Bab 1 : Memorandum Of Understanding
"Gak! Kalau ibu bilang gak ya gak!" suara Agni meninggi. Memenuhi ruang tengah tempat Runa, eyang putri dan ayah mengadakan rapat keluarga dadakan.
Runa menciut. Selama 13 tahun hidupnya, ini pertama kali dia mendengar suara ibunya meninggi seperti itu. Tatapan ibunya tepat mengarah padanya. Membuat gadis berambut sebahu dan berkaca mata itu semakin menunduk ngeri di sebelah eyang putri. Seperti arti namanya, suara ibu Runa malam ini benar-benar seperti api yang siap berkobar.
"Masuk sekolah lagi? Omong kosong apa itu! Bahkan kalau kamu mau masuk UGM saja sudah bisa dengan ijazah privat-mu. Buat apa mengulang SMA segala." lanjutnya tanpa menurunkan intonasi suaranya. "Ayah! Ayah ikut ngomong, dong. Ayah juga setuju dengan ibu 'kan?"
Agni memalingkan wajahnya kepada sang suami yang duduk tepat di sebelahnya. Berusaha mencari dukungan.
Runa mengangkat wajahnya diam-diam, sepelan mungkin. Mencuri pandang ke arah ayahnya yang biasanya selalu ramai dan suka bercanda itu.

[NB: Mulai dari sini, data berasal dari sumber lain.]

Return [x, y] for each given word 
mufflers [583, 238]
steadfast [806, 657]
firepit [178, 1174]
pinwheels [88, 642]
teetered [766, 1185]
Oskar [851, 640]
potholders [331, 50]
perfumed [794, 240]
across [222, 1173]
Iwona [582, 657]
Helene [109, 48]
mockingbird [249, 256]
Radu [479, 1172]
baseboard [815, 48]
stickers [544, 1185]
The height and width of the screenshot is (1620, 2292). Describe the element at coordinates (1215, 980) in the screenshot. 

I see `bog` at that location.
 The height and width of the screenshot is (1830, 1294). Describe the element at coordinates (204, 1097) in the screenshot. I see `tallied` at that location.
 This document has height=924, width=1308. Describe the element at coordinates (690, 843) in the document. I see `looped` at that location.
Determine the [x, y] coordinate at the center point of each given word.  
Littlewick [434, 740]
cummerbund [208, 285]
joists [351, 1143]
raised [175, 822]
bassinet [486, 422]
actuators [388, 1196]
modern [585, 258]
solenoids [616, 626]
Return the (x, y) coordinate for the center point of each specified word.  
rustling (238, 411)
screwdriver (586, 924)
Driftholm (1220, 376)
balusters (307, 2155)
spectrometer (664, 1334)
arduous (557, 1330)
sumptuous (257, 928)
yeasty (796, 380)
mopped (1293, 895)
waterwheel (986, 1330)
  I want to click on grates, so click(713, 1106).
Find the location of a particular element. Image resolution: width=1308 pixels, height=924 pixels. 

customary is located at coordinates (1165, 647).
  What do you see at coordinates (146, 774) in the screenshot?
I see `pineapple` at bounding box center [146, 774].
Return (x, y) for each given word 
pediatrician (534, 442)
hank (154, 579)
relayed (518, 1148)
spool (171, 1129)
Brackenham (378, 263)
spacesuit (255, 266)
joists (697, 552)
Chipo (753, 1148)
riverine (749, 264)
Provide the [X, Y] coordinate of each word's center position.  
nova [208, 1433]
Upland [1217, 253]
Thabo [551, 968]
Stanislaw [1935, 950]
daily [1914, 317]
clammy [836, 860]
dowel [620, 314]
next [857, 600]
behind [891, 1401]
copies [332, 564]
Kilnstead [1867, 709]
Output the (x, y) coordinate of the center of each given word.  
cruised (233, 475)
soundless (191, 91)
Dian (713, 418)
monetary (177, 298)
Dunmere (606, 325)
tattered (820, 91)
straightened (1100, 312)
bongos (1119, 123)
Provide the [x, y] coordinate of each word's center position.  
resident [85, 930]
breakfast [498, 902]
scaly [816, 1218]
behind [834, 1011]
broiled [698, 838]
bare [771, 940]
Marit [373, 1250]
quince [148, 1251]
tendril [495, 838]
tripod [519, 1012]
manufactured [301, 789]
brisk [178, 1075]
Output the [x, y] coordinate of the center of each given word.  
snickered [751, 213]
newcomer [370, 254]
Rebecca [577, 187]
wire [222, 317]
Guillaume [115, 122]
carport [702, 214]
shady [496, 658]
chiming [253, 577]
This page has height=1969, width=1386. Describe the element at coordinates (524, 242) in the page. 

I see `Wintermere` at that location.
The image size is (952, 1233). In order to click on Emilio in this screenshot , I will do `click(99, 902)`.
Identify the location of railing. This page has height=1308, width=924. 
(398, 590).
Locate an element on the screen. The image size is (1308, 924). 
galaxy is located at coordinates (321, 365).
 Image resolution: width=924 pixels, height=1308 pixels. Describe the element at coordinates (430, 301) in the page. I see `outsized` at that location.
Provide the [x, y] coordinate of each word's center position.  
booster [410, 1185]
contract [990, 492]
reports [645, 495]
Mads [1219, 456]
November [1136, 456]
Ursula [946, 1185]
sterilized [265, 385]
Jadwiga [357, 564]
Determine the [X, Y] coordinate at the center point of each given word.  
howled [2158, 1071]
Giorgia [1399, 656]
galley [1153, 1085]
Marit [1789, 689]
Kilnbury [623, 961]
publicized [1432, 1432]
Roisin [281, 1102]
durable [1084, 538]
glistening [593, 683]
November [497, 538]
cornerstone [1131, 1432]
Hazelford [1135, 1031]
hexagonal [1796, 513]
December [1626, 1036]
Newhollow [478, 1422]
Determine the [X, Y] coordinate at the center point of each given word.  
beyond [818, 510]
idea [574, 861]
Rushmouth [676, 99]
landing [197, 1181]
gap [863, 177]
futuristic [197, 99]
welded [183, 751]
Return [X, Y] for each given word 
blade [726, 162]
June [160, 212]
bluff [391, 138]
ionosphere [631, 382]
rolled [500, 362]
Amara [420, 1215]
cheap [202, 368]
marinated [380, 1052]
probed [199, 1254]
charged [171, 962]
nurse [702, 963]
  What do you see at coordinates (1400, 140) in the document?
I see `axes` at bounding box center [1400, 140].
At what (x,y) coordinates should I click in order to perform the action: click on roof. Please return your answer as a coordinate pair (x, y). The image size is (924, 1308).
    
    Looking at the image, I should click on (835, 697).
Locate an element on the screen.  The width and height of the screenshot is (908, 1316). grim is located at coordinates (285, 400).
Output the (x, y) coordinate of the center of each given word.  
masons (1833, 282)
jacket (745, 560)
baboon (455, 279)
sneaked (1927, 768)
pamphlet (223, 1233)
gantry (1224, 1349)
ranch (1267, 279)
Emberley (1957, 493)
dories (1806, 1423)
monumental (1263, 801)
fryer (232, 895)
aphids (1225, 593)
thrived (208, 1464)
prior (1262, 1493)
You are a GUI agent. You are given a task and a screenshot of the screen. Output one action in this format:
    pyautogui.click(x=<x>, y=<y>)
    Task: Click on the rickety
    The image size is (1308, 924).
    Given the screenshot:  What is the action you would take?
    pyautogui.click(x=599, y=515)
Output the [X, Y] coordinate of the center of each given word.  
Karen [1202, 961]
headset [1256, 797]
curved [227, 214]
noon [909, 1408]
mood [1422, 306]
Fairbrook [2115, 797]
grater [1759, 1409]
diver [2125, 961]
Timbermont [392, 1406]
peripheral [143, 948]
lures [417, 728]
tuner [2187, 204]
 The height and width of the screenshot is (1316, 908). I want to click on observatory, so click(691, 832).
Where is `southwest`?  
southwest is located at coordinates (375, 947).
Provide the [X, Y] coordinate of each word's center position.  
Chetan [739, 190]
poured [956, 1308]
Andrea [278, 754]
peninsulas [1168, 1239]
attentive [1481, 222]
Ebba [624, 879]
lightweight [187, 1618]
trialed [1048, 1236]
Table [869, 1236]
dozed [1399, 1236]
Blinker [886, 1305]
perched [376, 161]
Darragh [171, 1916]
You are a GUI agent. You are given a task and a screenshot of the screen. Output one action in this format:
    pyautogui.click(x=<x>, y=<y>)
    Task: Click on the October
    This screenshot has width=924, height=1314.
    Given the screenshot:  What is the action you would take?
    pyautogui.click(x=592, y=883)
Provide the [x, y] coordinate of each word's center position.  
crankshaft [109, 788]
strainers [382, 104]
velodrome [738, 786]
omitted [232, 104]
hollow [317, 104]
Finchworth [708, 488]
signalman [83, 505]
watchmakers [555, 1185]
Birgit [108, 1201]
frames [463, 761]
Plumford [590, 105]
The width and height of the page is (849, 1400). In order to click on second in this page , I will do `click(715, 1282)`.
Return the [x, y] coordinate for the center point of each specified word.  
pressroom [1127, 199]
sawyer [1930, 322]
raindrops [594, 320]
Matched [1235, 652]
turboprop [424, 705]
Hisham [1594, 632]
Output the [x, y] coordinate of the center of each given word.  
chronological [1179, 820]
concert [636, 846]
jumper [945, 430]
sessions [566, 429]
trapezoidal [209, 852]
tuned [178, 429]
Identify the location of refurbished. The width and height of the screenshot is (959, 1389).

Pak Langga Harsa, pemilik resto sederhana dan sekaligus kepala koki di salah satu tempat makan terkenal di Kotabaru itu bergerak tidak nyaman. Berusaha mengulur waktu agar terhindar dari pertanyaan yang enggan di jawabnya.
Namun karena tatapan tegas dan tidak sabar dari istrinya, akhirnya Pak Langga buka suara.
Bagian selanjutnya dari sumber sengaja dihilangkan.